Salave'a was released by the Redskins on August 28, 2007.

==Coaching career==
===San Jose State===
In April 2008, Salave'a began his coaching career at San Jose State University as their defensive line coach under head coach Dick Tomey.

===Arizona===
On December 16, 2010, Salave’a was named the defensive line coach at the University of Arizona. When Rich Rodriguez was hired as head coach at Arizona for the 2012 season, Salave'a was not retained.

===Washington State===
In 2012, Salave'a joined Washington State University as their defensive line coach under head coach Mike Leach.

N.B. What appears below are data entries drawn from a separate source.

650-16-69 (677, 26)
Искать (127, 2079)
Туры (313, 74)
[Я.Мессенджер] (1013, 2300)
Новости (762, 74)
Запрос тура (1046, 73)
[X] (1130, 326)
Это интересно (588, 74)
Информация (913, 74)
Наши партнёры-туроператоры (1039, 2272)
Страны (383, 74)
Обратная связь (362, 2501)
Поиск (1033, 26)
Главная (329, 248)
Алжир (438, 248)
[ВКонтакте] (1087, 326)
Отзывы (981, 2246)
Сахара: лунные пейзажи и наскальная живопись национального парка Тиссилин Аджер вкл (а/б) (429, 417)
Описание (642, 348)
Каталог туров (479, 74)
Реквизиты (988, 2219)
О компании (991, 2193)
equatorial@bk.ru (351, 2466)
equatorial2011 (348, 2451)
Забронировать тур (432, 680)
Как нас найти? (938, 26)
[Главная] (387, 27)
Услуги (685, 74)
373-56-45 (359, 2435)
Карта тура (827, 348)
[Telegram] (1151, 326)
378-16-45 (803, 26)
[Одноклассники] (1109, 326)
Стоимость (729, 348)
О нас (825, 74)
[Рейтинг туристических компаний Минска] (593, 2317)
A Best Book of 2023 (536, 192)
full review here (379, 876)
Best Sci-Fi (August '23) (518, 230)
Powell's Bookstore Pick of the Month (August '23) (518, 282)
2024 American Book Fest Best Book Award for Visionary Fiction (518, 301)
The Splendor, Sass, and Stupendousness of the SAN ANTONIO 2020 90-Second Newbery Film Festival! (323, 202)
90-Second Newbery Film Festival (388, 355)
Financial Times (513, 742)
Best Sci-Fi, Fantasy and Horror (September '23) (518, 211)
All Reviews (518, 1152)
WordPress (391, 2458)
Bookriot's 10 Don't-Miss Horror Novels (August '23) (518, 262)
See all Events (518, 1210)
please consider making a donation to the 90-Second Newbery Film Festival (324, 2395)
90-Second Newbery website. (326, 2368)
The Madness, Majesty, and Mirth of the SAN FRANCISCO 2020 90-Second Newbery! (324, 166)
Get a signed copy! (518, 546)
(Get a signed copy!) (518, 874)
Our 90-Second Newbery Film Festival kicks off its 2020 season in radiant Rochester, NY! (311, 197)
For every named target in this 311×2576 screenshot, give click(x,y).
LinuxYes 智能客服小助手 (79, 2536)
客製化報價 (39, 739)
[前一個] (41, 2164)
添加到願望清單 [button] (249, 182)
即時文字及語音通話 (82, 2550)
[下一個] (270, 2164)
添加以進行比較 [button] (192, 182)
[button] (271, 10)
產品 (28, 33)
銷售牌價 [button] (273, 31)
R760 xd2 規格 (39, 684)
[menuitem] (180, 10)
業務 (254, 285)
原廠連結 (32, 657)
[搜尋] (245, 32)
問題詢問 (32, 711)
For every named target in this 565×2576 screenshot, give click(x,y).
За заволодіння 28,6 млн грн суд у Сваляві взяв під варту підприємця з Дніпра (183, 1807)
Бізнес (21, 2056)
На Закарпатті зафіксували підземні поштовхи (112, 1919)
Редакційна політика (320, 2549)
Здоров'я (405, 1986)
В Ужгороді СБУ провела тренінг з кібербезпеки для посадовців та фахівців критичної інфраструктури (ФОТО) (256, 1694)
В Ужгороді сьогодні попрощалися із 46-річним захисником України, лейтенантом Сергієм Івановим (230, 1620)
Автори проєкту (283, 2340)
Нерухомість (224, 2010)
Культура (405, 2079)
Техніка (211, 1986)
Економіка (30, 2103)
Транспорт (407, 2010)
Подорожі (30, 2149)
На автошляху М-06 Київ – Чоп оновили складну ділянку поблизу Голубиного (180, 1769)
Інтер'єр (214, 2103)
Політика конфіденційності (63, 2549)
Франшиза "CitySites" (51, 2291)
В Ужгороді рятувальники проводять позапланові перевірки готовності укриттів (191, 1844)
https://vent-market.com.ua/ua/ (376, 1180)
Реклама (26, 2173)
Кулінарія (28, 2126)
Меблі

Salave’a was later promoted to assistant head coach and defensive line coach.

===Oregon===
In January 2017, Salave'a was hired as the associate head coach, defensive line coach and co-defensive coordinator at the University of Oregon under head coach Mario Cristobal.

===Miami===
On January 7, 2022, Salave'a was hired as the associate head coach, run game coordinator and defensive line coach at the University of Miami following head coach Mario Cristobal.

==Personal life==
Salave'a's older brother, Okland Salave'a, played football at Colorado from 1987 to 1989. Salave'a also has his own foundation—the Joe Salave'a foundation.